There is nothing cuter than a newborn sticking out its tongue in response to you doing the same. Now research suggests that such mimicry might be just a coincidence, at least in the youngest babies. The study challenges the prevailing notion in developmental psychology that imitation is ingrained at birth.

Psychologists Janine Oostenbroek, Virginia Slaughter and their colleagues at the University of Queensland in Australia tested 64 infants at one, three, six and nine weeks old for their ability to imitate nine gestures and facial expressions that previous studies have suggested infants can mimic. They hoped to link individual babies' mimicry to their cognitive development, but instead they could not find that babies imitated at all.

“Babies do increase their activity when they're in face-to-face contact with an adult, but they don't specifically match what the adult is doing,” Slaughter says.

The study, published in May in Current Biology, rekindles a 40-year-old controversy, which raged after newborn imitation was first documented in 1977. After that initial paper, findings went back and forth for decades. Then in the 1990s, publications skewed to only positive results, perhaps indicating a systemic bias. The authors say they have heard from colleagues who could not get papers published when they did not find imitation. “I hope our study does help some of the negative results to be aired,” Oostenbroek says.

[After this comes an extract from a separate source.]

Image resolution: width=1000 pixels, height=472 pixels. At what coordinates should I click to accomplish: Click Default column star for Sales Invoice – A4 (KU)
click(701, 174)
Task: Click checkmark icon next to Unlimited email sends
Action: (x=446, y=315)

Critics of the new study point out that the researchers did find an effect when comparing tongue protrusion with mouth opening, a classic test used in many studies with positive results. The babies were indeed more likely to stick out their tongue when researchers did than when the researchers opened their mouth—but crucially, they were also just as likely to stick out their tongue in response to the other seven gestures. If the babies had truly been imitating, they should do so across all conditions, the investigators explain.

Newborn imitation is often used as evidence for the idea that human mirror neurons are engaged at birth. These results suggest the reality may be more complicated. The finding does not mean, however, that aping adults is not a fundamental part of early communication and learning, says evolutionary psychologist David Bjorklund of Florida Atlantic University, who was not involved with the study. Mimicry probably just takes a few months to develop.